------ DATASET ------

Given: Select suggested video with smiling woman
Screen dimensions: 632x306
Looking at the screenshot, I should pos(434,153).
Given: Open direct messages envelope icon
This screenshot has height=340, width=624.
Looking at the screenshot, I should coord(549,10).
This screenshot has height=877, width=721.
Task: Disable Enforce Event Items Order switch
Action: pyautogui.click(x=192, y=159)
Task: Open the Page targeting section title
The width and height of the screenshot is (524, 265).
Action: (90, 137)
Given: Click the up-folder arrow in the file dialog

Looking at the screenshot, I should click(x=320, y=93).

------
------ DATASET ------

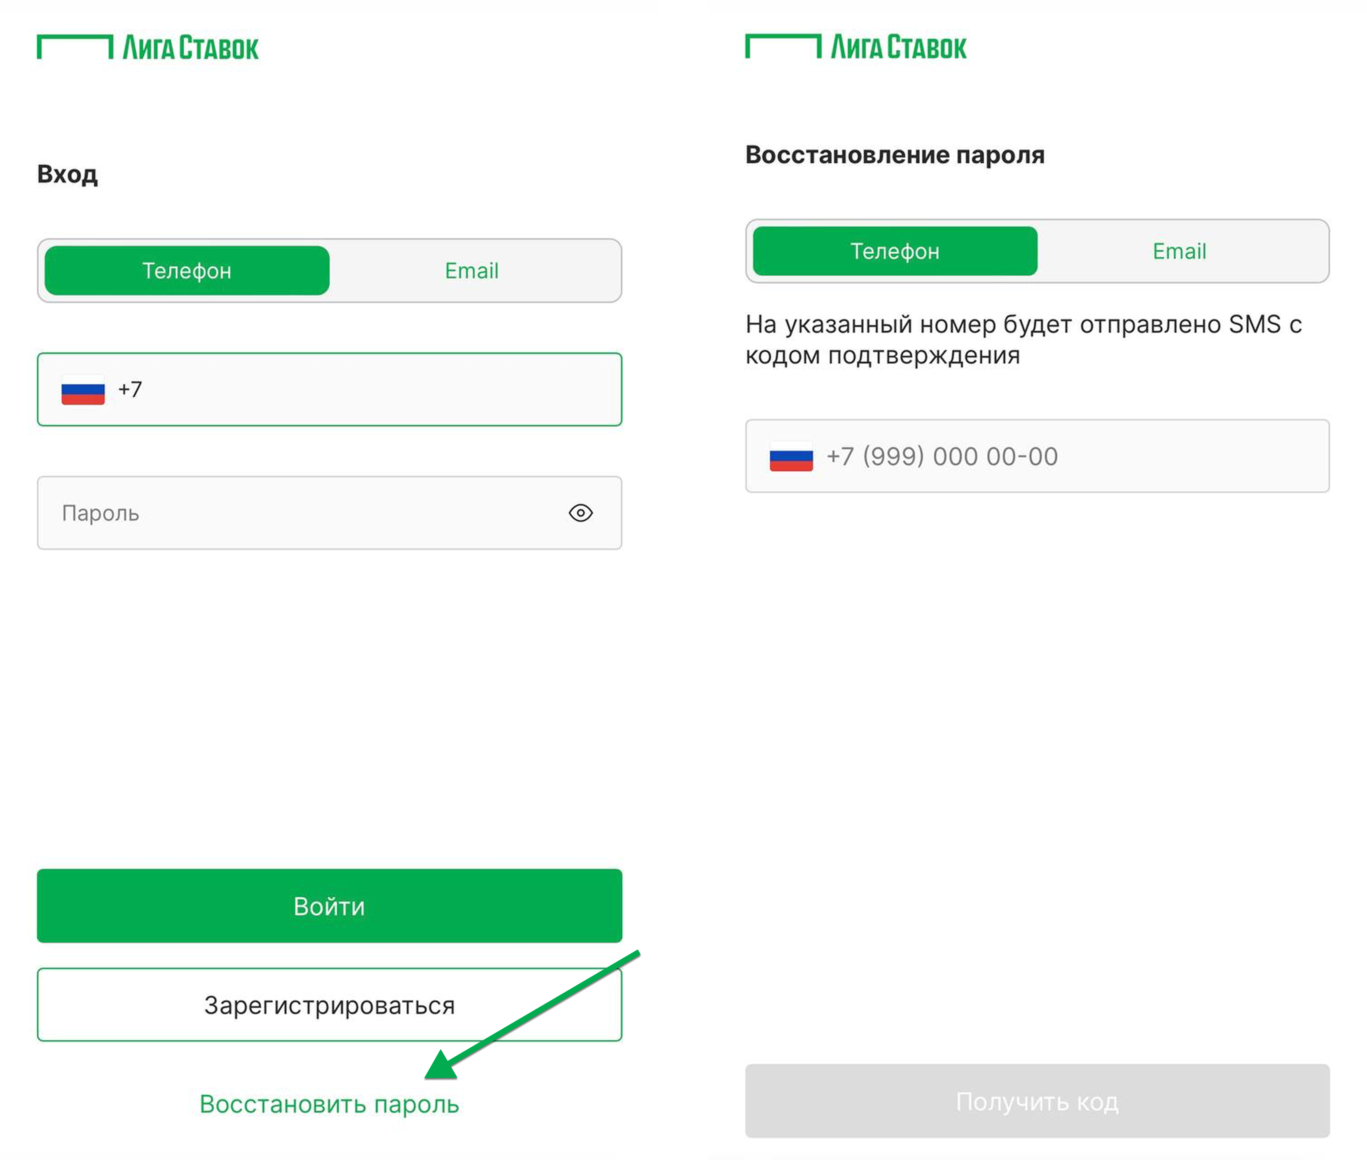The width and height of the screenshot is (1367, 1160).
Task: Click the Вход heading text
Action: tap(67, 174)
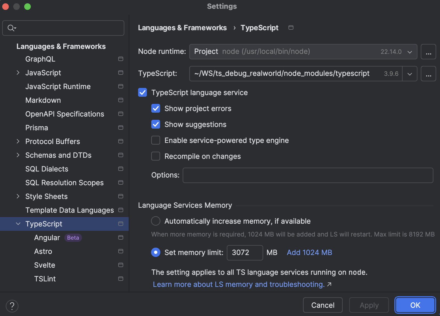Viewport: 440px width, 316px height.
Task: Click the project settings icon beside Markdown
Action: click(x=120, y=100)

------

WHAT NEEDS TO BE DONE: Everything above from the line with "Given: Select suggested" to the line with "Task: Open the Page targeting section title", both included, must be repeated exactly, and nothing outside that range.

TASK OUTPUT:
Given: Select suggested video with smiling woman
Screen dimensions: 632x306
Looking at the screenshot, I should pos(434,153).
Given: Open direct messages envelope icon
This screenshot has height=340, width=624.
Looking at the screenshot, I should coord(549,10).
This screenshot has height=877, width=721.
Task: Disable Enforce Event Items Order switch
Action: pyautogui.click(x=192, y=159)
Task: Open the Page targeting section title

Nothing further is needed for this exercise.